◆ **Directions for this task**: Leave out the pictures and give back all the entries exactly as written.

Records from a data collection
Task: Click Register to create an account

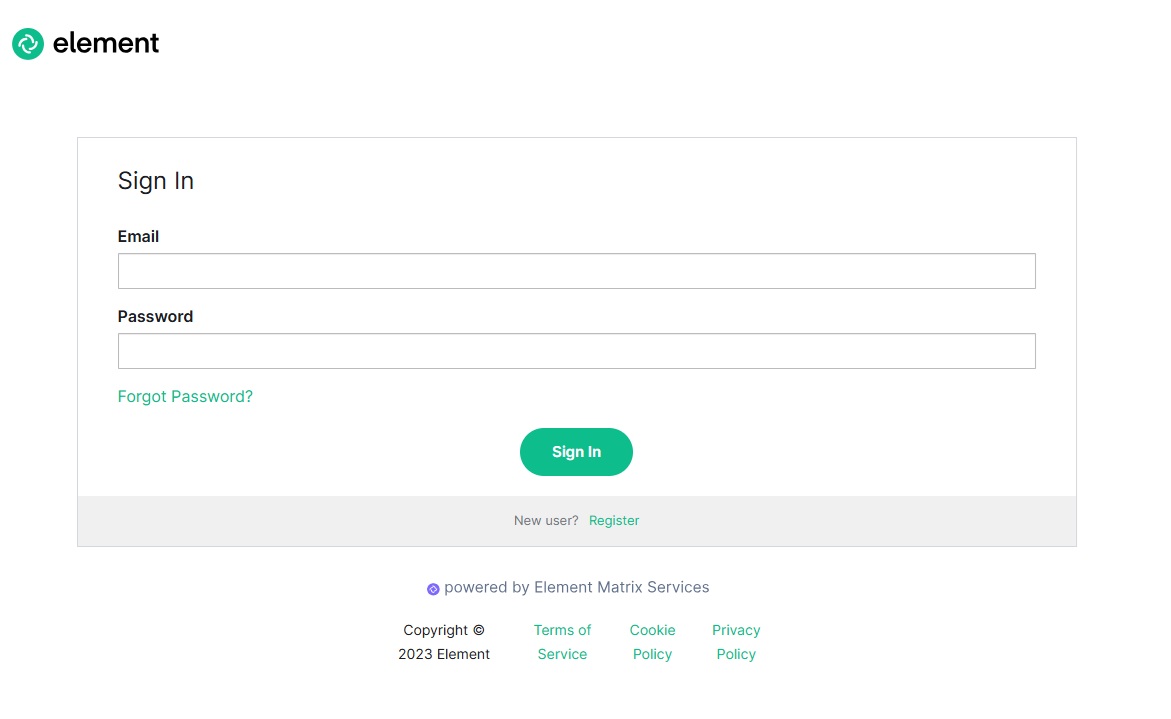Action: (613, 520)
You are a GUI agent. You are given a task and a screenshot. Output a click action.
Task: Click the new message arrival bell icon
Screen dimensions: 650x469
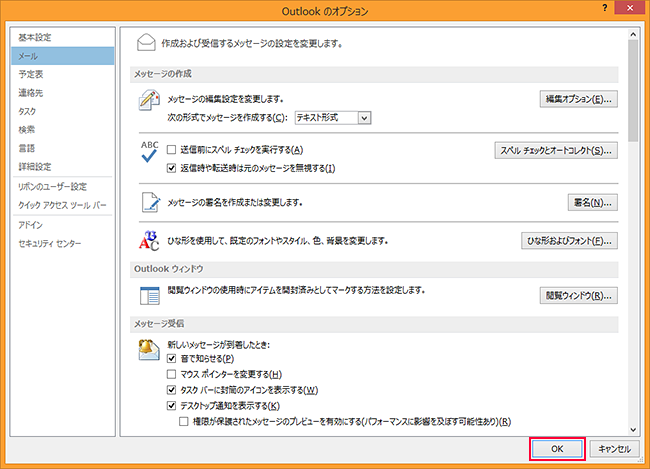[x=150, y=349]
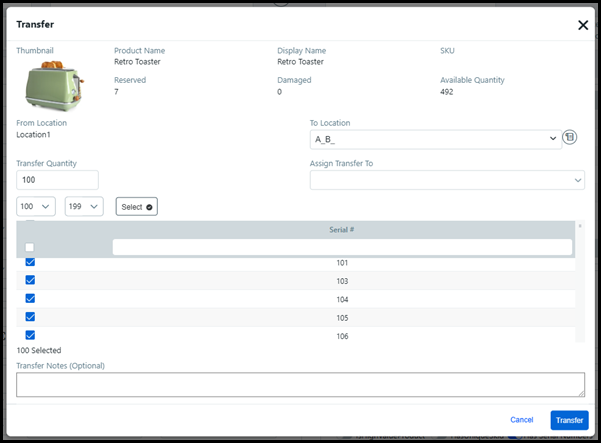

◆ **Response**:
Task: Click Register to create an account

Action: (613, 520)
You are a GUI agent. You are given a task and a screenshot. Output a click action.
Task: Click the new message arrival bell icon
Screen dimensions: 650x469
[x=150, y=349]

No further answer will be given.